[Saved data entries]
Segment Open

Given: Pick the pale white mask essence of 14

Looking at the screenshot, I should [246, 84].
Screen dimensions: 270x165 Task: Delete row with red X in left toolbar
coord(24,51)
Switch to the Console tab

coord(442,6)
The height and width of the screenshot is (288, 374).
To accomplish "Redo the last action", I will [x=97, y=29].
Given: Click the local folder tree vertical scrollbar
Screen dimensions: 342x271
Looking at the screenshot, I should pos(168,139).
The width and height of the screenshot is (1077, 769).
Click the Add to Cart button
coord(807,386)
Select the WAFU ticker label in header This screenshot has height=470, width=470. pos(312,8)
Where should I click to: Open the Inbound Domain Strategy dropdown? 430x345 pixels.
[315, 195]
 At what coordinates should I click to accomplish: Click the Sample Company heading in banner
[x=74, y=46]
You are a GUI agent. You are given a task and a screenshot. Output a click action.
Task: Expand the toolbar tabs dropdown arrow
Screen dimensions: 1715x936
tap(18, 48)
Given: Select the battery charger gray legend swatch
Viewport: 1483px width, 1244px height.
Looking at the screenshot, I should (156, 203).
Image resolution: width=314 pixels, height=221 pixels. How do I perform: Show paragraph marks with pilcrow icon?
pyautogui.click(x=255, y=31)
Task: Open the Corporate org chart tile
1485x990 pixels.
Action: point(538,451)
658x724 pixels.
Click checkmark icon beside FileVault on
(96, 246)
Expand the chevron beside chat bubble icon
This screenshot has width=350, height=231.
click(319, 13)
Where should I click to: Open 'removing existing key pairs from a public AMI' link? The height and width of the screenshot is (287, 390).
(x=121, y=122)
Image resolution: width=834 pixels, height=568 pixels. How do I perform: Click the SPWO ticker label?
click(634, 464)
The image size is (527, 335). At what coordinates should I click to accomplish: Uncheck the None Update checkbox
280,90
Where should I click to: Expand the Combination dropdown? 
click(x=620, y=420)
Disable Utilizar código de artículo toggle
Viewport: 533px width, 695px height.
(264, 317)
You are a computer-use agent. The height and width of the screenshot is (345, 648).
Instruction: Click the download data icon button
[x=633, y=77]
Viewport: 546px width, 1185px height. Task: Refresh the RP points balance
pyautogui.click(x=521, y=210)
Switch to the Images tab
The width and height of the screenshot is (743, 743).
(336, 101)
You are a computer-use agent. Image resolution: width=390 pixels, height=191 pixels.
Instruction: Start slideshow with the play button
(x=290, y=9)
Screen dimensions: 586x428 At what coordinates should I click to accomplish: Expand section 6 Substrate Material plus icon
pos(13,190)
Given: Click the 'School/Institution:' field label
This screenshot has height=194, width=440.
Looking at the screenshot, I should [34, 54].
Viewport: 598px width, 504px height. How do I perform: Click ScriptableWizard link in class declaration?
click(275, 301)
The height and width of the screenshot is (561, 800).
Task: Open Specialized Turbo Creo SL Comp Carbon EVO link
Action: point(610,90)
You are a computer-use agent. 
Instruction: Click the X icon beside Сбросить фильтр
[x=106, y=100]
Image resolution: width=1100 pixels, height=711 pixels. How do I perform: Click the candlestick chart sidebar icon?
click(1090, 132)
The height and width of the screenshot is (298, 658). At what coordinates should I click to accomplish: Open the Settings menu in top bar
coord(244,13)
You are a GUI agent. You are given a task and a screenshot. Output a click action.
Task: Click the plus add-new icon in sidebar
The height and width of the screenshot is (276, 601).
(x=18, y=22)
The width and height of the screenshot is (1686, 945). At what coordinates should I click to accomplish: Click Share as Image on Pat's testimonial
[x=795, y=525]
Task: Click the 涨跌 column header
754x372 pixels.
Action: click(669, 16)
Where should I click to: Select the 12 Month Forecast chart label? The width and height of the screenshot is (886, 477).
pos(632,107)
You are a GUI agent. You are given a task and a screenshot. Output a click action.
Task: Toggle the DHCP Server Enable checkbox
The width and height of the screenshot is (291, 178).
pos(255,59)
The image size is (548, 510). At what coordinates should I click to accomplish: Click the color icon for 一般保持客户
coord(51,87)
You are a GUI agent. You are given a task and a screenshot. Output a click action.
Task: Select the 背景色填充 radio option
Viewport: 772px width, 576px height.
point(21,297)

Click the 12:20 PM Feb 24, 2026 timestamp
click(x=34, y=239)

Segment Closed

= What you have to do =
Your answer should be the lines of the records that hold the string "computer".

= Result =
You are a computer-use agent. The height and width of the screenshot is (345, 648).
You are a computer-use agent. Image resolution: width=390 pixels, height=191 pixels.
You are a computer-use agent. 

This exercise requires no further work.